Records for locating displayed items

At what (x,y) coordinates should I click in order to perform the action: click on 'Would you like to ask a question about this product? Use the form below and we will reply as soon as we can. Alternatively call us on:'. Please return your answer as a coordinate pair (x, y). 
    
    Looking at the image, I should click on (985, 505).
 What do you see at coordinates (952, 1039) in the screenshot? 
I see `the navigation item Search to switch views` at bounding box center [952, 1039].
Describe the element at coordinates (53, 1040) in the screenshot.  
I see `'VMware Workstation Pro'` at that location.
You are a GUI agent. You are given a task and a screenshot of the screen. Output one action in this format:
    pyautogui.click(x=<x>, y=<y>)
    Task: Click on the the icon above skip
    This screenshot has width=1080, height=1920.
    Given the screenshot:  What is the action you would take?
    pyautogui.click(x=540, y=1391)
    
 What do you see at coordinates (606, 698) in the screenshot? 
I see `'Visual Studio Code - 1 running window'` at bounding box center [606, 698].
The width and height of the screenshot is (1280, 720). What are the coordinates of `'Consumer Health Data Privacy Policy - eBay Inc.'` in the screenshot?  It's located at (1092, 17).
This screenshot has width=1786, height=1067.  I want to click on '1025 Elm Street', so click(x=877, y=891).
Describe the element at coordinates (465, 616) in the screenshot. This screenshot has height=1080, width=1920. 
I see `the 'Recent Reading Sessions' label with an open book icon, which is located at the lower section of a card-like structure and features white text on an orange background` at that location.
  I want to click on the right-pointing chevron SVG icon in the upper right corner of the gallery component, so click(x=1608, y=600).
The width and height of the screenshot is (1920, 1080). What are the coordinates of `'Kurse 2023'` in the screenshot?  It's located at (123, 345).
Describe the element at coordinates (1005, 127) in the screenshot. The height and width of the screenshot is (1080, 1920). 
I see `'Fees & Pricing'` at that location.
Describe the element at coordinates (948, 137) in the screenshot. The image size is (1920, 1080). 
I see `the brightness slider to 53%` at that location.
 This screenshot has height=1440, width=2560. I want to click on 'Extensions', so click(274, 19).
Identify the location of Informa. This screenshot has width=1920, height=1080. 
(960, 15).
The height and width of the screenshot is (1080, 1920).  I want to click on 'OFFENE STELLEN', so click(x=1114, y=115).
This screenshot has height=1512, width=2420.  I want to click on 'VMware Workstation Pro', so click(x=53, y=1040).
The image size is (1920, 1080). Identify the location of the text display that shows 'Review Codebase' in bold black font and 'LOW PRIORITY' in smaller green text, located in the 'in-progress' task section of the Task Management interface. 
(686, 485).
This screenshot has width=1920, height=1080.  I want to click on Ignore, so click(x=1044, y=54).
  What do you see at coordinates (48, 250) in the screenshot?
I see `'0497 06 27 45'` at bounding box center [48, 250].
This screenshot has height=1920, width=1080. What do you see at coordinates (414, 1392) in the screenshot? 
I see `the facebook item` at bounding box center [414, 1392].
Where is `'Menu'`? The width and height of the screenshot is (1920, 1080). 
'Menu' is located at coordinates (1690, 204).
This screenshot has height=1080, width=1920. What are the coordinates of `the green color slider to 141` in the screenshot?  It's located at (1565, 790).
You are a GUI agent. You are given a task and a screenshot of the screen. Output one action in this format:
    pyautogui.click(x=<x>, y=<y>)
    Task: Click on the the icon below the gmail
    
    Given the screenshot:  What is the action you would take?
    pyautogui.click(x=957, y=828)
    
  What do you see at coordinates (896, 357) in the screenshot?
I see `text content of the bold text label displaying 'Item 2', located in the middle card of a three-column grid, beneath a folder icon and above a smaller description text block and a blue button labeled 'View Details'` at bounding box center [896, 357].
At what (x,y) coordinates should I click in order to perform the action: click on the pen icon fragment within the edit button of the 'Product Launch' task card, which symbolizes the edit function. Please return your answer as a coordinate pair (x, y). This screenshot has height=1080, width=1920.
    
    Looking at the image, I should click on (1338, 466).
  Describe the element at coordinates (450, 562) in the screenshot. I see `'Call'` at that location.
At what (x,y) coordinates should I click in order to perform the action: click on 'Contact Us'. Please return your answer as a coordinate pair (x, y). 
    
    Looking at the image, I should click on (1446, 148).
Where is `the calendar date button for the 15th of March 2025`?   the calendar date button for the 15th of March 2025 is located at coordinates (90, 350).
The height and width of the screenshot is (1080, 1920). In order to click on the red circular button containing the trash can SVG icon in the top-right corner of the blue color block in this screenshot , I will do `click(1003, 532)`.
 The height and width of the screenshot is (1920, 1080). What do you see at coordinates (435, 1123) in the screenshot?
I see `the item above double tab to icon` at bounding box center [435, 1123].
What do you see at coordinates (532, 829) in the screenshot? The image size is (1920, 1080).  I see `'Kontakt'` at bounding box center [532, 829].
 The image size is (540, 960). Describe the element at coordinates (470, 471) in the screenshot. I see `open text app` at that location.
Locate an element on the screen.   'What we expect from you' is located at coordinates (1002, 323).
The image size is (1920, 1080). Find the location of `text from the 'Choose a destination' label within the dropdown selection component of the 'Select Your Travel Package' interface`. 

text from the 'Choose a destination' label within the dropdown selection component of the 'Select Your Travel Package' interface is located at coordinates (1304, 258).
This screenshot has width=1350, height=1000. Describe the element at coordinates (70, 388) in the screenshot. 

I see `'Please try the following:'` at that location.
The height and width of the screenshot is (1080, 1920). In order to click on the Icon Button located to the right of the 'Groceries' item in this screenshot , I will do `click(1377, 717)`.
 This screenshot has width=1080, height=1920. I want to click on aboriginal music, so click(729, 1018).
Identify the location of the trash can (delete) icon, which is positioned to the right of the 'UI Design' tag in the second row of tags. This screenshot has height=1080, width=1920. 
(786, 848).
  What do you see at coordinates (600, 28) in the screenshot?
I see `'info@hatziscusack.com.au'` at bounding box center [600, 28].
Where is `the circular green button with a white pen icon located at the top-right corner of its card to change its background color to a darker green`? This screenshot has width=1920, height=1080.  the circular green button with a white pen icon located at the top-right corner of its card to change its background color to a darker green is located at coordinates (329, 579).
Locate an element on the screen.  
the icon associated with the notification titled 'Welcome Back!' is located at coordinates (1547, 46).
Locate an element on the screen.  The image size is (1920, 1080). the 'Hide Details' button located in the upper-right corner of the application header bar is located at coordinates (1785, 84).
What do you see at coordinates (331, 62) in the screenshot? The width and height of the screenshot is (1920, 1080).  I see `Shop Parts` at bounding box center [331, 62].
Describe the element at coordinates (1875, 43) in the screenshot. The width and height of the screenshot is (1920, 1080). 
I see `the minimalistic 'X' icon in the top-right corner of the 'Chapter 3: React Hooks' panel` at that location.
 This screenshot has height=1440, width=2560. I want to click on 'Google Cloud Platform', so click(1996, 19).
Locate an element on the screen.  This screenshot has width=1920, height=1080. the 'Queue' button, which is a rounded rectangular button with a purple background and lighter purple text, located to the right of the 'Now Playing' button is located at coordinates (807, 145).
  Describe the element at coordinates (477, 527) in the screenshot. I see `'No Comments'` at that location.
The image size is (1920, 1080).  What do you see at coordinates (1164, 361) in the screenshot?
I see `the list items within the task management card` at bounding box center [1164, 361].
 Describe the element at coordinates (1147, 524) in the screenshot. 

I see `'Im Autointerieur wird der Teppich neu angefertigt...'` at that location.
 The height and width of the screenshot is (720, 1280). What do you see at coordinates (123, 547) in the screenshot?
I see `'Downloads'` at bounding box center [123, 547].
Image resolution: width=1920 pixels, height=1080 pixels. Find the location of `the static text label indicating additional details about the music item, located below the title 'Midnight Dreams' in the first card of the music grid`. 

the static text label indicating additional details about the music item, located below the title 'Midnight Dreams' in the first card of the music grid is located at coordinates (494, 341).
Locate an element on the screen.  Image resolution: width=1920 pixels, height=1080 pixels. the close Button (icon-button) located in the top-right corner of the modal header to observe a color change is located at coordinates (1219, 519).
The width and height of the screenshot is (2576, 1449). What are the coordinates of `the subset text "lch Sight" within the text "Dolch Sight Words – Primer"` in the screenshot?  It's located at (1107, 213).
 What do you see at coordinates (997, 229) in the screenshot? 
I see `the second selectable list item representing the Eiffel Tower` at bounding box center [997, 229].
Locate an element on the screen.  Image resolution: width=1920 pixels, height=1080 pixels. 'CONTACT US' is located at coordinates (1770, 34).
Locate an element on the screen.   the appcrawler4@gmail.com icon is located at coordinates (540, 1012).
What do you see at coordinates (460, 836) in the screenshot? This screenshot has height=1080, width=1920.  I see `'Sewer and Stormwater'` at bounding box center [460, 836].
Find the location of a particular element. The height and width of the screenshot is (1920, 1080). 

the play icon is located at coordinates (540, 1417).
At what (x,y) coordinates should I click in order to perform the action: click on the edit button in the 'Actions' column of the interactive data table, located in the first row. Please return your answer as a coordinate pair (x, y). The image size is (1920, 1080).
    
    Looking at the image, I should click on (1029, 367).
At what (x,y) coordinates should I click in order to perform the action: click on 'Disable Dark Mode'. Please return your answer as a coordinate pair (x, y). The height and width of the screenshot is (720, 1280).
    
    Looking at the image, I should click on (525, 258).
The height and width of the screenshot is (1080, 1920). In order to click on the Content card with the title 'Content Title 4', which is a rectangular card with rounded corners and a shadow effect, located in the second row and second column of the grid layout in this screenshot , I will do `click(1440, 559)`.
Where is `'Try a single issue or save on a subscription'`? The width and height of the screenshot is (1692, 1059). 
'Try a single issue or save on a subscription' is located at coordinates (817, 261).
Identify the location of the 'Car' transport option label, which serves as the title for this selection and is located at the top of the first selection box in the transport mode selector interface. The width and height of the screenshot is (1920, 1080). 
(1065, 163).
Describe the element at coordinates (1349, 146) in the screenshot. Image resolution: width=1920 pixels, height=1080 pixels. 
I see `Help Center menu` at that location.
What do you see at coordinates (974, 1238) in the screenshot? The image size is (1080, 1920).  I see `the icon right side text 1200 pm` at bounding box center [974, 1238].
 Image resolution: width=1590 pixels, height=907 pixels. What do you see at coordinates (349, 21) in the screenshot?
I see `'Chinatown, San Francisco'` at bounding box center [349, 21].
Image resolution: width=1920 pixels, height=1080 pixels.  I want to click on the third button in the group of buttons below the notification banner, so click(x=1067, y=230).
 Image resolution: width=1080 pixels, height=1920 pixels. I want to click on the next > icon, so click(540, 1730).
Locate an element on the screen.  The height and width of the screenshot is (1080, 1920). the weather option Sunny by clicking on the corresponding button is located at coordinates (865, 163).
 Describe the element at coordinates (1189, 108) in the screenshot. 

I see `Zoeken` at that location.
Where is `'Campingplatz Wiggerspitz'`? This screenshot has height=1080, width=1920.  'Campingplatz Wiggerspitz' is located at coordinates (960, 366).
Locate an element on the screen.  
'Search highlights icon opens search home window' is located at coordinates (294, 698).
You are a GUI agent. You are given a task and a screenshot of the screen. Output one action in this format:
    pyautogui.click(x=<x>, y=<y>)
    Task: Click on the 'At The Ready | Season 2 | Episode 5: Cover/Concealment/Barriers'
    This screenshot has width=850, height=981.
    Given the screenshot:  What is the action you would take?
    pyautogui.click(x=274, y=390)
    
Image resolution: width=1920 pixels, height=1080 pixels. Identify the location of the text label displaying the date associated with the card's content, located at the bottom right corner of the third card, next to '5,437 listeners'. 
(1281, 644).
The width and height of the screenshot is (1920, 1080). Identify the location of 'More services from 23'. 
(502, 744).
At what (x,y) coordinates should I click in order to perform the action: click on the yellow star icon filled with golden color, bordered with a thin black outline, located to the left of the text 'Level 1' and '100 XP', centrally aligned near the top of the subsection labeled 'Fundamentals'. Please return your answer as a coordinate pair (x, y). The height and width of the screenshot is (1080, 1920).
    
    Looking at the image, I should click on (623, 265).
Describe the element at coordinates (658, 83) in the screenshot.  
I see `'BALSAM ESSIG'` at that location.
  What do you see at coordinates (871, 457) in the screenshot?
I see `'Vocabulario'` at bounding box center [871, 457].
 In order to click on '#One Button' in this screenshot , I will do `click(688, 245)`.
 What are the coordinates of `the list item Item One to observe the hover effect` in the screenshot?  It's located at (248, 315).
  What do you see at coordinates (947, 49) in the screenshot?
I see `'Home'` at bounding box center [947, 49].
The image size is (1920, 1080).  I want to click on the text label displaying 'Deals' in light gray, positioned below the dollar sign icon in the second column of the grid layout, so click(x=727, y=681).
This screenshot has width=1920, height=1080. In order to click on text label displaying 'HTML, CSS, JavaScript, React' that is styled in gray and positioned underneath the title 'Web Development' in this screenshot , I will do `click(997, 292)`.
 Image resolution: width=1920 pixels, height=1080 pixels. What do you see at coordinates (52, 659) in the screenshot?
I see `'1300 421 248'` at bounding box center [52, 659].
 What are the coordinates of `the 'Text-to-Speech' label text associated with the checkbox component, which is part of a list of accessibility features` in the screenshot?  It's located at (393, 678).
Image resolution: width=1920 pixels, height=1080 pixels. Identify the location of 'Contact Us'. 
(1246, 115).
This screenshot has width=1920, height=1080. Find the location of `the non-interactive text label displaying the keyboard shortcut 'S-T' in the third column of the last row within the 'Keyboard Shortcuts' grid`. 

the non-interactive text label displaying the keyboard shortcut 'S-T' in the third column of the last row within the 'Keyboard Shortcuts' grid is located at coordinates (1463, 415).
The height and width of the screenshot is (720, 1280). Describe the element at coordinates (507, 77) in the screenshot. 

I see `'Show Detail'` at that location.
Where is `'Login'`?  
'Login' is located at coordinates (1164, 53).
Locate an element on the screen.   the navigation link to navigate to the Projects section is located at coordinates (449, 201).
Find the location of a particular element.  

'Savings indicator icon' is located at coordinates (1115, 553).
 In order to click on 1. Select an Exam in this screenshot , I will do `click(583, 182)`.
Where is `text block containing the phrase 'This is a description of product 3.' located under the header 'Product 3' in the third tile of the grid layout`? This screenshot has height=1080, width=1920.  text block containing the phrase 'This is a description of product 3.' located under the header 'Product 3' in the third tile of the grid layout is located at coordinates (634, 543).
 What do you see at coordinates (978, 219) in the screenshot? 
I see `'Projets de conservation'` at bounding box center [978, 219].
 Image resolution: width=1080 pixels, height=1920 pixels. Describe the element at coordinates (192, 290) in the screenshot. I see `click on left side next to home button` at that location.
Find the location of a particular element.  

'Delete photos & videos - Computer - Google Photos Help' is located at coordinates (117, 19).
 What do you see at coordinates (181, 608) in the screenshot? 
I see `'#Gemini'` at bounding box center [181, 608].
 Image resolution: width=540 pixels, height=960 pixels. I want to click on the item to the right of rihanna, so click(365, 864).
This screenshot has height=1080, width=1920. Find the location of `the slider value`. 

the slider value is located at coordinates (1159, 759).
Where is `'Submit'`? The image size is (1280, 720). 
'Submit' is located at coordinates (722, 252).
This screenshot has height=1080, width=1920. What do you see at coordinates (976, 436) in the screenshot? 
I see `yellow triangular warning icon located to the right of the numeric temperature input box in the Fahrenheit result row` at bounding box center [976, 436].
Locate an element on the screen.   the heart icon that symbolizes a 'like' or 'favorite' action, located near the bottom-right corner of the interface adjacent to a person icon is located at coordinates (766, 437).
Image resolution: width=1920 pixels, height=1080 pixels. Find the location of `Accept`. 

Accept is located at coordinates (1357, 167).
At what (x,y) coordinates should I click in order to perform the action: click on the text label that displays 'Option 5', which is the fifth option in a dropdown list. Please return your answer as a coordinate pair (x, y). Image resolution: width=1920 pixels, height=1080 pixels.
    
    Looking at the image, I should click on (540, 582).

* **Work instructions**
Return, word for word, the part of the records that opens at their very start and closes with the line containing "Looking at the image, I should click on (985, 505).", both ends included.

* **Final result**
At what (x,y) coordinates should I click in order to perform the action: click on 'Would you like to ask a question about this product? Use the form below and we will reply as soon as we can. Alternatively call us on:'. Please return your answer as a coordinate pair (x, y). 
    
    Looking at the image, I should click on (985, 505).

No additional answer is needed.